By the time my parents took over, the machines weren’t being used, and both the change and any money received were long gone. After the first year or so, my father decided to take them down, and to our surprise after taking down the half dollar machine, we found three Franklin half dollars that had missed the coin catcher and had been sitting in the bottom of the machine for many years. Although their value isn’t anything special, it has allowed me to share this story for over 40 years. I think I’ll keep these coins.
I have shared this story through the years with other coin collectors, coaches, bus drivers and anyone else who’ll listen.
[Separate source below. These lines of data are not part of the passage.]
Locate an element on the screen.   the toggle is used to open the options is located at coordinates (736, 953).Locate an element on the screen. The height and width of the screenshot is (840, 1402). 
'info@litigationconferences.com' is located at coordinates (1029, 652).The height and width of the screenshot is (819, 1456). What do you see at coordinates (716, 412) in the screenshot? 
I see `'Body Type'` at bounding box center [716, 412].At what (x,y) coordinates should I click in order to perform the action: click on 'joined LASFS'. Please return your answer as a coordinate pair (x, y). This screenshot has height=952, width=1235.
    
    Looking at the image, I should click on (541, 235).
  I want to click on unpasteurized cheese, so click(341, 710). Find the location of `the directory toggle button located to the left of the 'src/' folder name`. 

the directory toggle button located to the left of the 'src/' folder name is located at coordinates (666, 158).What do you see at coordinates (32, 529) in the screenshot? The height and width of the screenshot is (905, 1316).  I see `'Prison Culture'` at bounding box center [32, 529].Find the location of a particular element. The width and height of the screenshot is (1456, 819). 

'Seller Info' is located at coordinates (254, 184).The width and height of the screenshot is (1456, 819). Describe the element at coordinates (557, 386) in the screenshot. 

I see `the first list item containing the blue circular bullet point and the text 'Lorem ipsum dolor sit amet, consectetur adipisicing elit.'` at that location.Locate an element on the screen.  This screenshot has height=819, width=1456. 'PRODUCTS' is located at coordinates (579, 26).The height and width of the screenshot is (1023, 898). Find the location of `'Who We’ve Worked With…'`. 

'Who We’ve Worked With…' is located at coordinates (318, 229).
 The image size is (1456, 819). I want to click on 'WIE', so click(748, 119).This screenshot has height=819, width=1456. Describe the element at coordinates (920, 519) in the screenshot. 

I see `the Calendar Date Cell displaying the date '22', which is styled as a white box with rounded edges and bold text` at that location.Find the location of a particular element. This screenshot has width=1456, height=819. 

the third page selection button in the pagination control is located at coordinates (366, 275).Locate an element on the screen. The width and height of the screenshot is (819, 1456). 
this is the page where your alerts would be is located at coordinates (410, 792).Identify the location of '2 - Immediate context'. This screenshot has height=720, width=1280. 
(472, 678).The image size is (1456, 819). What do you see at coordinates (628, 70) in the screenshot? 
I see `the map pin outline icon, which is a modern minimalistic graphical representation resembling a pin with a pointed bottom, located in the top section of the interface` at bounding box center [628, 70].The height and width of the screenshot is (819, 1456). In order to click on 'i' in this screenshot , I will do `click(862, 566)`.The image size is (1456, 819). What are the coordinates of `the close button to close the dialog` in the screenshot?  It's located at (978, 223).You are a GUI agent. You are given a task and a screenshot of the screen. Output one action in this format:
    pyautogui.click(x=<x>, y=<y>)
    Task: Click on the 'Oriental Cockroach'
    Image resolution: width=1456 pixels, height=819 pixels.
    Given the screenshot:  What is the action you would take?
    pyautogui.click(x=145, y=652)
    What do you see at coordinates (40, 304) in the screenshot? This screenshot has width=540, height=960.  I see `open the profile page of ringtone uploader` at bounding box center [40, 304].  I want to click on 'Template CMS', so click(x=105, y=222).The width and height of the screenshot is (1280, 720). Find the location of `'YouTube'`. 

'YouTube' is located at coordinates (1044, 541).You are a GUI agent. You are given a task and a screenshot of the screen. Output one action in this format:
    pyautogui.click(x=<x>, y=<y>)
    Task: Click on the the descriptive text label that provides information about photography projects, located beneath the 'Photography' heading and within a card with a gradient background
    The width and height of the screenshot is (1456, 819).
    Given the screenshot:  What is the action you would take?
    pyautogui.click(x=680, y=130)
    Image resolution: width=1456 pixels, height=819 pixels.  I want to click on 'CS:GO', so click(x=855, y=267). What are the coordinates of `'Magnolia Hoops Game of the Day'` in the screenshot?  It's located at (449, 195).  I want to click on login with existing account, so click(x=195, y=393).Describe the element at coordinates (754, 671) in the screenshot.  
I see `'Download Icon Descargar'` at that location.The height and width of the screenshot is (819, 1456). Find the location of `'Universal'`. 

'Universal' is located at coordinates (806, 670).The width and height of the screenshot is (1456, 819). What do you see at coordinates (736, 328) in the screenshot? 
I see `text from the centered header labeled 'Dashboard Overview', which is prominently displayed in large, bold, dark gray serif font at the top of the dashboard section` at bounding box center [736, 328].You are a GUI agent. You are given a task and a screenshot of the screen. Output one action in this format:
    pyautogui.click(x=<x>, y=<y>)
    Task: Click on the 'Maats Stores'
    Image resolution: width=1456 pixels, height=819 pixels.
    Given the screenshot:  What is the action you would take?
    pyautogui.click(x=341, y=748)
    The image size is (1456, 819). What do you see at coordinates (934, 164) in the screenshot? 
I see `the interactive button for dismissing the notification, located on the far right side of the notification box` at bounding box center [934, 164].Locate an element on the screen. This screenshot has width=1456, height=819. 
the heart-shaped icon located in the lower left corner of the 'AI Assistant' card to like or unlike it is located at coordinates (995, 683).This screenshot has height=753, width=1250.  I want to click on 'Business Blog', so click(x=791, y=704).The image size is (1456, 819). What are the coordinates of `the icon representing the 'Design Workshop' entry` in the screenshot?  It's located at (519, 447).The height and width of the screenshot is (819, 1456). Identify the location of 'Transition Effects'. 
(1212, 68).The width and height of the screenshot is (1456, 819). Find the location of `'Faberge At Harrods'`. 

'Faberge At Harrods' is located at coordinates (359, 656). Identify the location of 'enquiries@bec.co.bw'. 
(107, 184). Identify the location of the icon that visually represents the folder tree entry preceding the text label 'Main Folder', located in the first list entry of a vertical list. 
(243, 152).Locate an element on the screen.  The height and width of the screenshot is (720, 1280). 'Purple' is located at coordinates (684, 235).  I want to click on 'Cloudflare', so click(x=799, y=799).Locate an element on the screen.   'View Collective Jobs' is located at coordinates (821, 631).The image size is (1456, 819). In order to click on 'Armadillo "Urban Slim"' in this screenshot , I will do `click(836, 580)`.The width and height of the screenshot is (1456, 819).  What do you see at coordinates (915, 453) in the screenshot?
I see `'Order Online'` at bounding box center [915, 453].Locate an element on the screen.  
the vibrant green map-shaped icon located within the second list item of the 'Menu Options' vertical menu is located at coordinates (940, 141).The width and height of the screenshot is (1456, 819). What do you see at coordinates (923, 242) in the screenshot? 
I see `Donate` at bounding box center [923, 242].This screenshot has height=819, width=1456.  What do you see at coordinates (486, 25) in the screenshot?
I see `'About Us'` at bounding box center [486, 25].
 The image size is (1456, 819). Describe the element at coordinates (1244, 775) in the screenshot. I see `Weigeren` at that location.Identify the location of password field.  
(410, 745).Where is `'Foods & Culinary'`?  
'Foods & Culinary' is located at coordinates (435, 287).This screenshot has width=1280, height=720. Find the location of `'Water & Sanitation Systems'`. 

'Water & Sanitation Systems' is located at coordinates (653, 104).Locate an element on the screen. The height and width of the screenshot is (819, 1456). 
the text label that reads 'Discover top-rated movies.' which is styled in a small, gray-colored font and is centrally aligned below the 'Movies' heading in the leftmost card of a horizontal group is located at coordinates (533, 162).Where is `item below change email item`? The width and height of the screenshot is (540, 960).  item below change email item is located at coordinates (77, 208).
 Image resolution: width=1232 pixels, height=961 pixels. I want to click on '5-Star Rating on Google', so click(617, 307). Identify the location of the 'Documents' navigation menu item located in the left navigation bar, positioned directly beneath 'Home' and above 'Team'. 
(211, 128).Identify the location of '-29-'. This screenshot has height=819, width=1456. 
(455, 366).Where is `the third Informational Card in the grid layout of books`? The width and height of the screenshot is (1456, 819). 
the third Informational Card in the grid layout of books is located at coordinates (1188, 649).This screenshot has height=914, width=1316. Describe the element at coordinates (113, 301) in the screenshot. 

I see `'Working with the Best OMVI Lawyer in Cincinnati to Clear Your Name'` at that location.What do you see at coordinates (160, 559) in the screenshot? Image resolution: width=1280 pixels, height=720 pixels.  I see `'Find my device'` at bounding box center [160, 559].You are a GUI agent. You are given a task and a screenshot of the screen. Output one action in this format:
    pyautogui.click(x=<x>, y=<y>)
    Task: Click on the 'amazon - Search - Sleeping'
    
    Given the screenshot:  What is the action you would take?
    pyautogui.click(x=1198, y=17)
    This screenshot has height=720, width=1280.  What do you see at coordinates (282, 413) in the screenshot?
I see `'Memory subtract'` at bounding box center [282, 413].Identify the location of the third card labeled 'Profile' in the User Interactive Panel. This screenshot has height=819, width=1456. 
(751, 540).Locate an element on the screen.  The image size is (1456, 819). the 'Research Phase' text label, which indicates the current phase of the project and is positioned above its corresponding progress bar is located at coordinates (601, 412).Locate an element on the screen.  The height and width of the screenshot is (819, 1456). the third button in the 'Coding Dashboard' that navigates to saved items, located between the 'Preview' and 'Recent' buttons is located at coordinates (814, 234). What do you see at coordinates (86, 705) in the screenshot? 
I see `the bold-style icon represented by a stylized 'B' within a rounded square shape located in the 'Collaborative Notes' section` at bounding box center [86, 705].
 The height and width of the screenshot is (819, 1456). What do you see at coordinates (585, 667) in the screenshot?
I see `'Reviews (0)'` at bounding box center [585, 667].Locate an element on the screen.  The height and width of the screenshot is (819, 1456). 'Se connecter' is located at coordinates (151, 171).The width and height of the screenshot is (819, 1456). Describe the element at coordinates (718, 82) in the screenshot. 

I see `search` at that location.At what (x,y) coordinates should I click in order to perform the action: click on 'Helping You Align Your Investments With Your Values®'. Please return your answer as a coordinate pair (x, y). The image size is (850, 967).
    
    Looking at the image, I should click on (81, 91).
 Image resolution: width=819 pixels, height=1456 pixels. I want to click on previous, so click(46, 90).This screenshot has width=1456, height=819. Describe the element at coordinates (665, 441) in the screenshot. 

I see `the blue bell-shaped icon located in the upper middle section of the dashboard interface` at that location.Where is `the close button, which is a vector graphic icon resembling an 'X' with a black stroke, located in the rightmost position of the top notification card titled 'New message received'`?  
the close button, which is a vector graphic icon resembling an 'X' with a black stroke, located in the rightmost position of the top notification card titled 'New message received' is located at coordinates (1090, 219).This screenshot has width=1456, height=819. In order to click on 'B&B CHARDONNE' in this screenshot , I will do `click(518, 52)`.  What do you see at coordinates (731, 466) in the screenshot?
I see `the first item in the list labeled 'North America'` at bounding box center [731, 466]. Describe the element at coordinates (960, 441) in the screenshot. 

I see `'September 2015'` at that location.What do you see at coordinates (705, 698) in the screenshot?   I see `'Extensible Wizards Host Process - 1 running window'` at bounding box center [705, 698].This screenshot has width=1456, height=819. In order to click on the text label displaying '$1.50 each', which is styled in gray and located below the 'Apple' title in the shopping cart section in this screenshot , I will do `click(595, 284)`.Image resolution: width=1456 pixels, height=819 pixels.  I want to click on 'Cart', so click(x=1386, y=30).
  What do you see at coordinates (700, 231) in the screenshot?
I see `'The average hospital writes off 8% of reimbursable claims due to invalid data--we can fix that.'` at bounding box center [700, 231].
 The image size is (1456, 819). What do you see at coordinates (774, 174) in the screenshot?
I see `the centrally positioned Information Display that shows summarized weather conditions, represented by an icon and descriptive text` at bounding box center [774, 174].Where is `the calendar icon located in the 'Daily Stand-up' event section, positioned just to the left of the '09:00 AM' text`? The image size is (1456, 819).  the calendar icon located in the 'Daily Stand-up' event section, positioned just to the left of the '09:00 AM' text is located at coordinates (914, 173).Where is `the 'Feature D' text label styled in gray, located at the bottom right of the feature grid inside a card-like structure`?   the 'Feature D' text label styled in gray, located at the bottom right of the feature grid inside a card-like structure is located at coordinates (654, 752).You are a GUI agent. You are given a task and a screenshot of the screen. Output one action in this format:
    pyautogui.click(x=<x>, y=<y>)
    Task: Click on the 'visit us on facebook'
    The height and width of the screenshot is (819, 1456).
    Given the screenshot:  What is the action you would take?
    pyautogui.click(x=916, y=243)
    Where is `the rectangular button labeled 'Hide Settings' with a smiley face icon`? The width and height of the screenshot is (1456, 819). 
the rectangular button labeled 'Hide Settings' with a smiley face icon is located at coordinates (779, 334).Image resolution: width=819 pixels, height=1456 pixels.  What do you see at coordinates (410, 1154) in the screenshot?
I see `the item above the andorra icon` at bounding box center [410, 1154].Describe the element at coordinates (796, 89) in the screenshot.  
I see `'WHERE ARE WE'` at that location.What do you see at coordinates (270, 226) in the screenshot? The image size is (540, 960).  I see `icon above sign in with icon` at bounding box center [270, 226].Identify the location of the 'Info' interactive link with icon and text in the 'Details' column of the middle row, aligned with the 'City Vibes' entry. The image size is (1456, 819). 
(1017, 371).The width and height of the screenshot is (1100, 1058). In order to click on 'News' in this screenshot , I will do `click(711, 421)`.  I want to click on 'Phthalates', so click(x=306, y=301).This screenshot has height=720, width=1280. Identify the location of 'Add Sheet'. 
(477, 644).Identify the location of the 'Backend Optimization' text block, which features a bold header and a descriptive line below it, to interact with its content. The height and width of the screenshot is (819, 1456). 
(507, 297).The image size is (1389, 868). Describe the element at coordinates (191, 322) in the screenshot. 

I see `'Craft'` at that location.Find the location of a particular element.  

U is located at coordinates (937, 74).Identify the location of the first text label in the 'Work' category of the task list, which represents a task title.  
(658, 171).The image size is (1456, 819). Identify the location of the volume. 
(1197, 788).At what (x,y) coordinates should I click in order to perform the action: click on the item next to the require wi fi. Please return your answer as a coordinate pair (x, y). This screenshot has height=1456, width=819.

While on a trip a few years back, our bus driver shared a great story with me I thought I might share. He was at an auction where there was an old scale that didn’t work anymore, the type you put a penny in and it gives you your weight and a fortune; you might see one of these in a public restroom or a barber shop. As the story goes, while he and others were bidding on this scale, the auctioneer shared that was extremely heavy and whoever won the bid would need help moving it. Well, our bus driver won the bid, and sure enough he wasn’t able to lift it, let alone move it very easily. He found a few others and got it loaded in his truck and to his home. Hoping it would be an easy fix, he took the back off the scale and quickly found the reason it wasn’t working and why it was so heavy. It was overstuffed with pennies. Every penny in there was a wheat back, and the value of his find was a bit more then he paid for the scale. Once all the pennies were removed, the scale worked just fine.
I have been collecting coins since the age of 9, and I have enjoyed the hunt for over 10 years and never plan to stop. I will be writing about three finds I have made over the last several months.
My first find was in a jug of pennies given to me by my grandmother. She started filling it up in the 1980s, so there were many BU ’80s and ’90s pennies along with a 1984-P penny with a large cud spot on the pillars of the Lincoln Memorial.
When cashing in the undesired pennies from the jug at my local bank, I came across my second find. A 1980s penny that is about 50 percent off-centered was left on top of the coin-counting machine. The penny is in uncirculated condition with nice mint luster.
My last find was in a roll of Kennedy half dollars purchased at another local bank for face value. When I opened the roll in my car, I found seven 40 percent silver Kennedy half dollars all in about uncirculated condition.
Coin roll hunting is always a great delight, especially when you find something good.
I decided to go back to my roots of the 1960s and collect older Jefferson nickels from my change and bank rolls. I chose this series because I figured I might have a chance of completing it. I purchased the first blue Whitman folder, 1938-1961, and started to hunt.
In about one-and-a-half years, I have filled over half (33 of the 65 spaces) of the album, including a BU 1950-D, but only one war nickel.
In my searching, I have also found three or four Buffalo nickels, including a 1916 in very good condition.
This endeavor has been a lot of fun and gotten my juices flowing about coin collecting again.
Little Compton, R.I.
I went through $200 worth of pennies in January. I found 38 wheaties, one 1903 Indian Head penny, two 1920s, one 1919, one 1929 and the others were in the 1930s, 1940s and 1950s.
I found 49 Canadian cents, one 1932 and one 1952, the old man ones. Good old Canada. The others were common Canadian pennies.
I found 49 new pennies from the 1960s, 1970s and 1980s. I put these in old pill containers. If they are real good, I put them in plastic single holders.
I kept all “S” pennies that I found, 51 of them. There was one 1947-S, one 1953-S and the others were 1960s and 1970s.
I found two foreign coins, a 1967 Panama cent and a 1971 Bermuda penny.
I got three dimes in these pennies, too.
I love going through pennies. Your fingers sure do get dirty. I hope I’m not boring people with these finds, but we have to keep the article “Coin Finds” going. It makes me feel good to read about other coin collectors’ finds.
Well, I just went through my first bag for February and found 11 wheaties, seven Canadian, three new and nine “S” pennies.
I’m going back to get some more.
Happy hunting to all coin collectors.